UPDATE: I just found this piece on the same topic by Jan Dawson to have a few more points that I might have missed in my post below.
Right from the time the iPad was launched, it was criticized as just being a bigger iPhone. Part of the reasoning for this (other than the fact that iPad looking like a bigger iPhone in its design and layout), was the fact that both iPad and the iPhone ran the same iOS. Bear in mid that though the OS is called the same for both the iPad and the iPhone, they are internally different and though you can run iPhone Apps as scaled up versions on the iPad, there are tons of Apps that are designed for the iPad taking advantage of its bigger screen. One might even argue that its the Apps that differentiate the iPad from the iPhone and not the OS itself.
This week, Apple announced its quarter results and though it was a blockbuster quarter for Apple, the iPad sales dropped by a good 9% (compared to the same quarter previous year). Of course Apple nay sayers, cited this as a sign for iPad's and eventually Apple's demise. But this post is not about those dimwits, but for logical and sane individuals.
It is obvious that iPhones and MacBooks have different refresh cycle in customer's eyes, though some MacBooks (Airs) can cost as low as the unsubsidized iPhones. So the iPhone sales growth has been steady for almost 7 years and now and it actually seems to be growing at an increased pace even after so many millions of them have been sold already. However Macs have a more steady and average growth (unless something drastic happens, like recession or halo effect of iPhones being sold in China, recently). So what about the iPads then? If you consider the subsided cost of the iPhones (in US), around $200, the iPads at around $500 and the MacBooks at around $1000 , then the frequency at which customers upgrade these devices should be inversely proportional. Then the the iPad refresh cycle should be fall somewhere between the iPhone and the MacBook? I know it is not fair to compare the subsidized cost of the iPhone with the iPad and the MacBook but that is how customers seem to perceive it. If you don't have to pay for a something right away (rather pay only part of it at the time of the purchase and the remaining in installments over a period of two years), then the installments are not considered as a cost towards the product, at least not subconsciously! Surprising but makes sense, doesn't it?
So based on this theory, the explosive growth of the iPad in the initial few years since its introduction, is what should surprise Industry watchers and not its current sales saturation. Apple however seems to have realized this and are making some obvious public moves (like the recent IBM partnership) and hopefully some initiatives that are yet to be made public (like the bigger/ more powerful 12" iPad Pro). The IBM partnership, I think, will help iPads more than the iPhones as iPhones seem to be doing good on their own and though Apple touts that 98% of the fortune 500 companies embrace iPads, (the number of) iPads penetration in the office space seems to be very low compared to the iPhones, like 20% [9to5mac]. So there is definite room for improvement for Apple with so much more market share to tap into in the business world.
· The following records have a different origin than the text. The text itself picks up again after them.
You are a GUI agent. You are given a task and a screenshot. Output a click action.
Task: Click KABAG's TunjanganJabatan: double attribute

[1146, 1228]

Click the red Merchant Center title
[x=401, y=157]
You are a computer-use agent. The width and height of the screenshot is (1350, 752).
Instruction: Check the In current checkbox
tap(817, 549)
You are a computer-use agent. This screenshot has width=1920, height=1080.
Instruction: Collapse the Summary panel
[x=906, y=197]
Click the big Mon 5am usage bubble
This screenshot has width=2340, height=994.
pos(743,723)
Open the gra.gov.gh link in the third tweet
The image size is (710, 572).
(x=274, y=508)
Also the only reason I still have my iPad is that it is much easier to get things done on it compared to the iPhone (thanks to its bigger screen and better Apps) and the only reason I still have my iPhone is that it can fit into my pocket. So both have their unique advantages and caveats. But with the impending release of larger iPhones, the biggest limitation of the iPhone, might no longer exist, hence making the case of the iPad a bit more difficult. Though Apple doesn't mind cannibalizing the sales of its products with its own, I don't think Apple wants the iPads to dwindle away like the iPods are doing now (Tim Cook seems to be bullish on the iPads). So Apple needs to be able to differentiate between the iPad and the iPhone in a more meaningful way to convince customers to buy the iPad even if they already own an iPhone (or some other smartphone). However it also needs to be careful not to make the iPad too compelling that it might encroach in to the MacBook territory, not that, making a tablet work like a laptop is anything easy, look at the fate of Microsoft's Surface. This differentiation can be achieved with the help of software or hardware or most likely a combination of both. Anyway where Apple had two computing platforms to worry about, the iPhone and the MacBook, now it has a third middleman, the iPad to consider and things are a little more complicated now to differentiate.
Another point is that smartphones and computers are almost basic necessities in the modern world now. But tablets are still something good to have, more like luxury, in the developing countries mainly.
Hence while it is not fair to expect the iPads to do as well as iPhones, but it is reasonable to conclude that there is a substantial lot of things that Apple can do to enable more iPad sales.